### QUOTED PASSAGE

★ ★ ★ ★

Ilastik best file format for pixel classification

Hi folks,
I’ve large tiff formats from stitched SEM images that I want to evaluate coherently. Now, after multiple segmentation attempts in FIJI, I came across Ilastik here on the forum. I think that Ilastik can solve my segmentation problems in a more precise way. However, my individual tiff formats are about 25 megabytes each. So I followed the Ilastik manuals and created an .h5 file for each image and open them with ilastik in a new project. While I’m training with my .h5 files (6-10 files, each about 45 mb) the program runs slowly or crashes partially. I am a beginner in image editing and wonder if compressed tiff formats could distort the results in the end?

Hi @hofmanpa,

I assume your data is 2D? What is roughly the size in pixels along each dimension?

You also inquire about compressed tiffs and whether those distort the analysis. Tiffs can be compressed using different methods (something like gzip, lzw, jpeg…). This depends. If compression is lossless (-> all data can be recovered) then there is no problem at all. Lossy compression, on the other hand, should in general never be used when you’re planning to analyse the data.

The hdf5 that you (I assume) generated with the ilastik import/export Plugin for Fiji saves data completely uncompressed per default (compression level=0). The compression algorithm we use is gzip, so it’s lossless compression.

★ ★ ★ ★

### DATA EXCERPT
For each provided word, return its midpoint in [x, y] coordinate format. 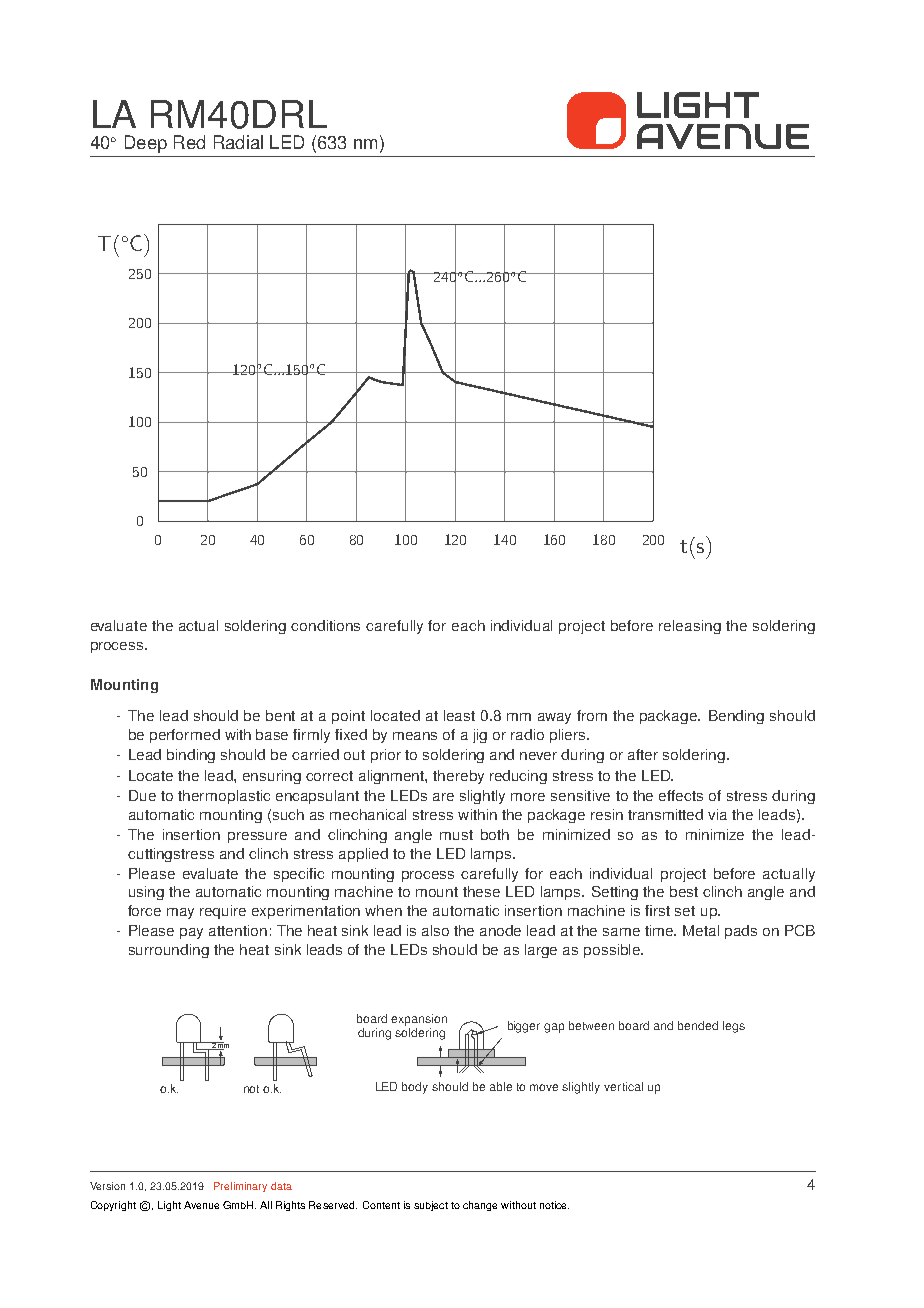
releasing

★ ★ ★ ★

### PROBLEM SET
**1.** In the forum thread on ilastik file formats, which compression algorithm does the ilastik import/export plugin use?
**2.** Write out the passage of the forum thread exactly, starting with "Ilastik best file" and going on through "in the end?".

### COMPLETED EXERCISE
**1.** It uses gzip, a lossless compression method.

**2.**
Ilastik best file format for pixel classification

Hi folks,
I’ve large tiff formats from stitched SEM images that I want to evaluate coherently. Now, after multiple segmentation attempts in FIJI, I came across Ilastik here on the forum. I think that Ilastik can solve my segmentation problems in a more precise way. However, my individual tiff formats are about 25 megabytes each. So I followed the Ilastik manuals and created an .h5 file for each image and open them with ilastik in a new project. While I’m training with my .h5 files (6-10 files, each about 45 mb) the program runs slowly or crashes partially. I am a beginner in image editing and wonder if compressed tiff formats could distort the results in the end?